The team turned as one to see a figure, indistinguishable at that distance from any other Marine, on the roof of the anchor.
“Marking this building as searched, Gunnery Sergeant.”
“Not like that you’re not. The weapon goes up to the snowman’s right shoulder.”
As the other three exchanged silent but speaking looks, he bent and fixed it.
“Better.”
* * *
There was still no sign of the enemy. Torin moved away from the edge of the roof hearing herself explaining to Command why the platoon had been moved off the designated scenario after the appearance of a single tank and a distant surface-to-air missile that hadn’t been aimed at them.
“Gunny!”
The amount of teeth snapping Piroj managed in that single word was not a good sign.
“We’ve got a problem!”
She was running before he finished. “What kind of problem?”
“With the CPN!”
No point in calling him on the lack of details in his report; if it was a tech problem, she’d be in the room before he could finish explaining.

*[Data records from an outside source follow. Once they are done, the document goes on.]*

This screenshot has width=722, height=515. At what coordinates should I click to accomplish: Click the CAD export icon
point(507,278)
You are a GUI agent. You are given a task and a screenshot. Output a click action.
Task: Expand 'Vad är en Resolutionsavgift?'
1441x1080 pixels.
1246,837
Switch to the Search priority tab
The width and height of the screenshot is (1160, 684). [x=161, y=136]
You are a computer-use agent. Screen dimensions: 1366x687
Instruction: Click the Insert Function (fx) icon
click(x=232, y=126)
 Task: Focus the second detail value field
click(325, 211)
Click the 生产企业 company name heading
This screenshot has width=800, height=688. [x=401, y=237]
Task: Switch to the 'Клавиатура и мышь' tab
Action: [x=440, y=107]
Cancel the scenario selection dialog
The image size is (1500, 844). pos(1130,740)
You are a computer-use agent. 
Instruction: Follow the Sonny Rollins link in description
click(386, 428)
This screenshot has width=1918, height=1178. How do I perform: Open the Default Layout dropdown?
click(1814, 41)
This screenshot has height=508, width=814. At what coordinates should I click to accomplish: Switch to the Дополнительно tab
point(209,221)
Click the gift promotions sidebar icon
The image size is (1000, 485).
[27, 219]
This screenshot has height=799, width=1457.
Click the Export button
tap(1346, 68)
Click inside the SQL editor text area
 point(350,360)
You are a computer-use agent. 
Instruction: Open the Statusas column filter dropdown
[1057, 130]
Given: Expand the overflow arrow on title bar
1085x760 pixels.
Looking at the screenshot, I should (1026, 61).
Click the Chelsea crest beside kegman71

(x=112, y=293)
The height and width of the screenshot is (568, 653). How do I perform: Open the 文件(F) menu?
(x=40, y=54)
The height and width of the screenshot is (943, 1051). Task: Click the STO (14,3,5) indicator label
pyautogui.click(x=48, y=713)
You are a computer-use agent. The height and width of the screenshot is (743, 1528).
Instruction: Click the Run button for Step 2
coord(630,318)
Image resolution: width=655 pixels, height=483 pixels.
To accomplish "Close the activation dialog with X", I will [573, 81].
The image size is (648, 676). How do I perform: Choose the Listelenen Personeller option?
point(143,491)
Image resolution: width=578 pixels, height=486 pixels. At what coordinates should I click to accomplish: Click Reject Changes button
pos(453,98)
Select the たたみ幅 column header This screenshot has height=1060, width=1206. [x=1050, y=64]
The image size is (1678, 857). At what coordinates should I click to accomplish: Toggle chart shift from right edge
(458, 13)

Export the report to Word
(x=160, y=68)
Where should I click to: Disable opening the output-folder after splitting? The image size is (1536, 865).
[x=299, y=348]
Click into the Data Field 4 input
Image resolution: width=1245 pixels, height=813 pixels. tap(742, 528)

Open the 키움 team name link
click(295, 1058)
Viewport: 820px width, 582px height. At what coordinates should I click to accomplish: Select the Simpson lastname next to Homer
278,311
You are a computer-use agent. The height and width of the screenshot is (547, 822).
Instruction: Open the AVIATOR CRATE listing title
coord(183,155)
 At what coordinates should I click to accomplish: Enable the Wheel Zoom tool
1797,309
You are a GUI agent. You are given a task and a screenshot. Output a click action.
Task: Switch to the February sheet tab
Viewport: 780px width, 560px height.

When she got there, both Piroj and McGuinty had their hands around the staff sergeant’s slate—although technically Piroj had his hands around McGuinty’s—and seemed to be trying to pull it from the port. “What’s happening?”
“I sent in a worm,” McGuinty grunted. “It came back with something that’s destroying the slate.”
Every screen on the desk seemed to be open, code moving across them all too quickly to read. “It’s wiping the data?”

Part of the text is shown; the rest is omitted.